### Data for review
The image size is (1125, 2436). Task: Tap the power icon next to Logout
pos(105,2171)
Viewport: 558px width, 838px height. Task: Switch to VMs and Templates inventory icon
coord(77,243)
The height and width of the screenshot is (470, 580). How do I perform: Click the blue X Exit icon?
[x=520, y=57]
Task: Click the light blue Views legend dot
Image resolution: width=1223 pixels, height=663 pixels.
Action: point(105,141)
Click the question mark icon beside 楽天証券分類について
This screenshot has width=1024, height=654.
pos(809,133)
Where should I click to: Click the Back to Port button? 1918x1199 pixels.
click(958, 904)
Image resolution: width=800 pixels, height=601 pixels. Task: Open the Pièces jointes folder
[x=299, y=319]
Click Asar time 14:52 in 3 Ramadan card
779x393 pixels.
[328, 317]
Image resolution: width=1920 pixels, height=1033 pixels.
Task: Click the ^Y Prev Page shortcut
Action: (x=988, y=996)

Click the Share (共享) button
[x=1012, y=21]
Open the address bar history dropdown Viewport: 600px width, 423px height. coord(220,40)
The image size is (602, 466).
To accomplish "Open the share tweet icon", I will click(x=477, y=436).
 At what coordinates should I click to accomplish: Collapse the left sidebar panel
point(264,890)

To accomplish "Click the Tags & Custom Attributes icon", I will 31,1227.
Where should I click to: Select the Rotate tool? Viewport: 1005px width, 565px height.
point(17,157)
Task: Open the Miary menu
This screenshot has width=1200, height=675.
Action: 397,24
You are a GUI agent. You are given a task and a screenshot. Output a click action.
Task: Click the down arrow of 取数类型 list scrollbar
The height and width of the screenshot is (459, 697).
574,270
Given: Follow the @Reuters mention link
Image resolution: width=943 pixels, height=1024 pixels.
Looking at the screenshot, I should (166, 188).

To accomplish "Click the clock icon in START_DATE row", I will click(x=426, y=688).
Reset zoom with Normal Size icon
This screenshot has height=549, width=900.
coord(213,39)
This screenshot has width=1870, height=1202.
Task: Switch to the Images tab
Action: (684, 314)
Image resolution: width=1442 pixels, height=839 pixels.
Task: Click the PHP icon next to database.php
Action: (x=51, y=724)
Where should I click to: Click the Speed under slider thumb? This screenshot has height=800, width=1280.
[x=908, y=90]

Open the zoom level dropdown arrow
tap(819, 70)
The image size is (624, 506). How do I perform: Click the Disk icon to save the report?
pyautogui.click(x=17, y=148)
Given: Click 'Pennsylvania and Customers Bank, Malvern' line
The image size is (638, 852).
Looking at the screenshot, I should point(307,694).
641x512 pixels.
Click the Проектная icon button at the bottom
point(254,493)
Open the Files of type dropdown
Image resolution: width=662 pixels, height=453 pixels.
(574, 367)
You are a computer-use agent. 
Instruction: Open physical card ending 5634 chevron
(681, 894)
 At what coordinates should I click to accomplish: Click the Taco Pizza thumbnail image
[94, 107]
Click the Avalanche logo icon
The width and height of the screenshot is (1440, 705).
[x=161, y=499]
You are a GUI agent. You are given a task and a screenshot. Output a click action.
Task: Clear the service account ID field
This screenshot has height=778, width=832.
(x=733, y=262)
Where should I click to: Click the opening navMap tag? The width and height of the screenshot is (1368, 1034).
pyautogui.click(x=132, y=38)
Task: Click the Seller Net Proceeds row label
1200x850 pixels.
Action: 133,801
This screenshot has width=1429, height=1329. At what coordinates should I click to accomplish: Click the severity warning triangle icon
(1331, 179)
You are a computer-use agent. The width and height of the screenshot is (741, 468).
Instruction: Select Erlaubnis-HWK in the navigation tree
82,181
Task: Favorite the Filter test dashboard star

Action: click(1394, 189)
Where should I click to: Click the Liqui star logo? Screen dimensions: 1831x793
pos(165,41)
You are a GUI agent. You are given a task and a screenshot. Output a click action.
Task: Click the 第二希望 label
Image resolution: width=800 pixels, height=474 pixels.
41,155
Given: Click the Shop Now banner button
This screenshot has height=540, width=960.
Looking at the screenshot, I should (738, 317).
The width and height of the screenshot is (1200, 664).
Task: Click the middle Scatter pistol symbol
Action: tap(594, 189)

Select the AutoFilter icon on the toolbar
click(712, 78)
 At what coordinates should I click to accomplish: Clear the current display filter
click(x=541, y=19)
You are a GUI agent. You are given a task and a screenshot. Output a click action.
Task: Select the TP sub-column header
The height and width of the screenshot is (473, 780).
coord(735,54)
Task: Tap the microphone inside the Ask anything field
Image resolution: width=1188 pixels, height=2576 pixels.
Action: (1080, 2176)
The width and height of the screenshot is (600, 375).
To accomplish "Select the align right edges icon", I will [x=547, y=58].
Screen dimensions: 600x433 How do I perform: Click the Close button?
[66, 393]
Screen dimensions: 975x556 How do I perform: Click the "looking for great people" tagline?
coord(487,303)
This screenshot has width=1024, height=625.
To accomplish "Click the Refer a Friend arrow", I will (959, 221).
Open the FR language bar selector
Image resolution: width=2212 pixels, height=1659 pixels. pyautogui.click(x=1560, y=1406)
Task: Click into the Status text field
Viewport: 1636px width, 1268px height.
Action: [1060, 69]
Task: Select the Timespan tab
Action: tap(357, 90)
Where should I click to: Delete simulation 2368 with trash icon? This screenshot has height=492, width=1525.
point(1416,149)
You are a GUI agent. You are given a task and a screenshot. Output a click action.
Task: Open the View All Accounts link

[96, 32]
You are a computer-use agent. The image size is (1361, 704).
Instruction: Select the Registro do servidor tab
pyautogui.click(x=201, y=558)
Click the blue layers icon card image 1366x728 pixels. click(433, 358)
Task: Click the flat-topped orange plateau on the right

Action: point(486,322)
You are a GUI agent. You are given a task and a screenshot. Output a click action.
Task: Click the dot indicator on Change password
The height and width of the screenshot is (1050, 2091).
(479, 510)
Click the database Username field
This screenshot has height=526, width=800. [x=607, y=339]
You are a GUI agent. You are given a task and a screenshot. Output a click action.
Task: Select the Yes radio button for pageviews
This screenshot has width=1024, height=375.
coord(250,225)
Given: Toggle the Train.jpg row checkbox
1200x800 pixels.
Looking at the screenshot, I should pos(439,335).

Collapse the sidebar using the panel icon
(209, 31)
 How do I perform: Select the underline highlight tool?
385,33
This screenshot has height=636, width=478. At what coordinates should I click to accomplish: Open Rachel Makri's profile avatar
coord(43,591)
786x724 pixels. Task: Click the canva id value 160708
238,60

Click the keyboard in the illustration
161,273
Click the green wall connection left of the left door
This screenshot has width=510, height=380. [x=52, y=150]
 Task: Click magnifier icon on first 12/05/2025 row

### Task goal
In the listing above, find each line where "label" occurs and copy it.

### Reply to the task
Task: Click the Seller Net Proceeds row label
Task: Click the 第二希望 label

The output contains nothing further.